As someone who became a teenager in the early eighties, I am used to thinking of music in broad categories: Rock, Metal, Country, Punk, Alternative, Jazz, Techno, etc. Mature markets tend to fragment; for example Wikipedia lists 19 genres of heavy metal music and 11 subgenres. The advent of cable channels has similarly fragmented television. Now you have channels dedicated to cooking, comedy, travel, outdoor adventuring, comedy, documentaries, news, music, arts, etc. HBO however, has bucked this trend of specialization in a specific genre but has instead chosen to focus on the quality of storytelling. In so doing, HBO’s rising boat, has raised the tide of television quality for all networks and inaugurated the golden age of television. HBO did not find its groove immediately but took some time to change its programing focus. A recent article on HBO identifies “The Larry Sanders Show” as the beginning of the HBO quality revolution. By coincidence, I have been watching this series again and it has held up well; I believe that Larry Sanders paved the way for 30 Rock.
From the article:
“How different things are today. At the beginning of the 21st century, there is nothing sharper in the cultural firmament than American television writing. You don’t have to brave the multiplex or pay exorbitant theatre ticket prices to watch the most compelling drama, the most scabrous satire, the most committed actors. From the sassy 23-minute sitcom to the magisterially drawn-out series, TV as an art form has grown up. It is changing our habits, and our scale of values. The ultimate act of cultural immersion used to involve going to see a Polish mime troupe in a downtown warehouse that couldn’t afford its heating bills. Today, it is to sink into a DVD box set for an evening of home-comfort transcendence.

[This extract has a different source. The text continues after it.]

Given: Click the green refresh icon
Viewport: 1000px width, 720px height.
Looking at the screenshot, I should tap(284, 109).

This near-miraculous transformation is almost entirely down to one company. This year, for the 10th successive year, HBO, the pay-TV network, received more prime-time Emmy awards than any other network. HBO shows and artists challenged for 104 awards in last weekend’s ceremony. They included 21 nominations for the mini-series Mildred Pierce, 18 for the prohibition-era epic Boardwalk Empire, 13 for the fantasy series Game of Thrones, and 11 for the financial meltdown movie Too Big to Fail. HBO won a total of 19 awards, the most successful network.”

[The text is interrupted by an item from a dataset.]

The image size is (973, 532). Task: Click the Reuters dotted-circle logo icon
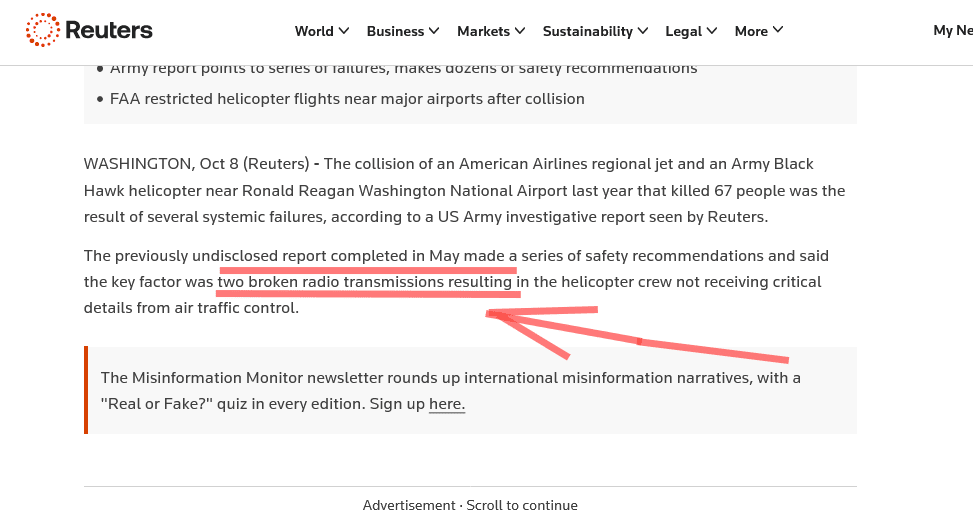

As an Economist, I am fascinated by “The Wire”, a series created 10 years ago was a shot over the bow to the systematic and nearly intractable problems in governance, media, education and the decaying middle class in America. Deadwood is meditation on how informal institutions arise in the absence of formal legal structures, and the community that forms around them.
And then there are "The Sopranos", "Six Feet Under", "Rome", "Entourage", "True Blood", "Boardwalk Empire" and "Game of Thrones" to name a few. All palettes are covered.
And then there are documentaries like “Public Speaking” or “Too Big to Fail”.
And then there are the miniseries like “Mildred Pierce” or “Band of Brothers”.
And then there is Bill Maher, the progressive firebrand renewed last season for 32 episodes this year.
Thank-you HBO. I salute you. You play to all my biases. You are a generalist that delivers quality storytelling.
I am a generalist that delivers quality economic research. As I have said in several posts, society needs to welcome the return of the educated generalist.
HBO is doing just that; it is showning you can be a generalist and still be excellent and relevant.